Mr Coles complained to an employment tribunal that the MOD had failed to allow him access to details of the vacancy and had denied him the opportunity to apply for his position in breach of Regulation 13 of the Agency Workers Regulations 2010 (the Regulations) and Articles 5 and 6 of the Temporary Agency Worker Directive (the Directive). 

Employment tribunal decision

The employment tribunal rejected the complaint. It also rejected Mr Coles' submission that the Regulations did not permit the MOD to form a redeployment pool of employees, such that those within that pool might be given priority over temporary agency workers for vacancies within its undertaking. It rejected Mr Coles' contention that what the Directive required was not simply information as to vacancies but also the right to be considered for such a vacancy on an equal footing with existing employees of the end user. It accepted that the Directive had been properly transposed into domestic law by Regulation 13 and that both the Directive and the Regulations required the provision of information as to vacancies so as to confer an opportunity for potential application, but did not confer the right to apply as such. 

The employment tribunal declined to make a reference to the ECJ, holding there was no real doubt as to the intention of the Directive. Mr Coles appealed. 

EAT decision

Dismissing the appeal, the EAT held it was clear that the Directive provides a right to information only. The right is a valuable right in itself. The purpose of the Directive is to give temporary agency workers the same chance as other workers in the undertaking of the end user to find permanent employment with the end user. 

The EAT commented that the Directive says nothing about the way in which the recruitment process should be undertaken and that, if the employer wishes to give preference to those being redeployed within its business, it is entitled to do so and will not be in breach of the obligations imposed by the Regulations or the Directive. 

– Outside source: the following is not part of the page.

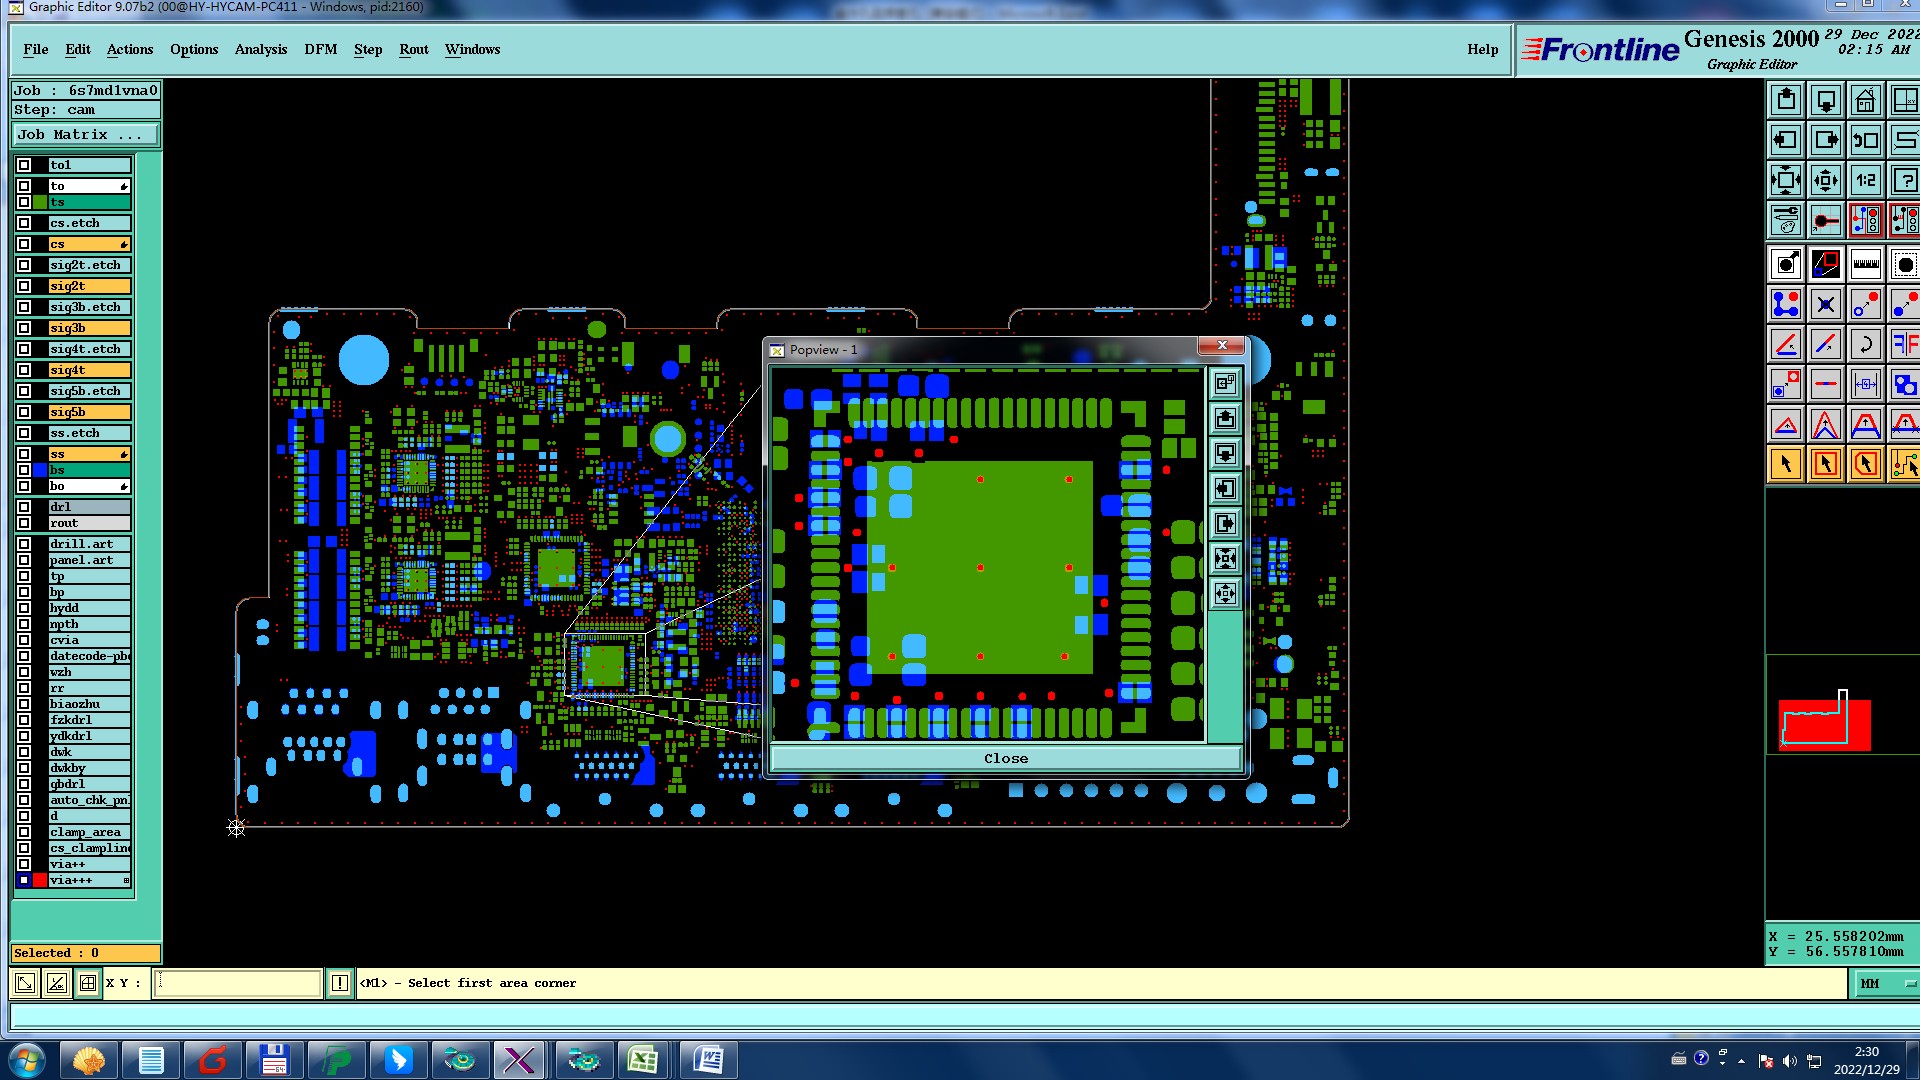Click the rotate arrow tool icon
Viewport: 1920px width, 1080px height.
pyautogui.click(x=1865, y=345)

The EAT went on to state that it did not believe that the guidance issued by the Department of Business, Innovation and Skills on the Regulations was legally accurate as it saw no reason why the obligation to provide information about vacancies should be curtailed even where there was a genuine headcount freeze. However, this did not change the fact that, in the EAT's view, the employer was only obliged to provide information about vacancies and beyond that it was entirely for the employer to decide how to conduct the recruitment process and whether preference should be given to those in a redeployment pool. 

On the issue of making a reference to the ECJ, the EAT agreed with the tribunal's decision (although arriving at the decision by a different route). There was no basis for anything other than a straightforward reading of the legislation.


This case is of interest to all employers who use agency workers, as it clarifies the position on the provision of vacancy information to agency workers. Some employers have adopted a more pro-active approach of informing agency workers of vacancies within their business. However, this case illustrates that this is not necessary, so long as the agency worker has the same access to the information as a permanent employee. 

Secondly, and perhaps of more interest, is the fact that once information about a vacancy has been made available to the agency worker, the employer has complete freedom over the design of the recruitment process.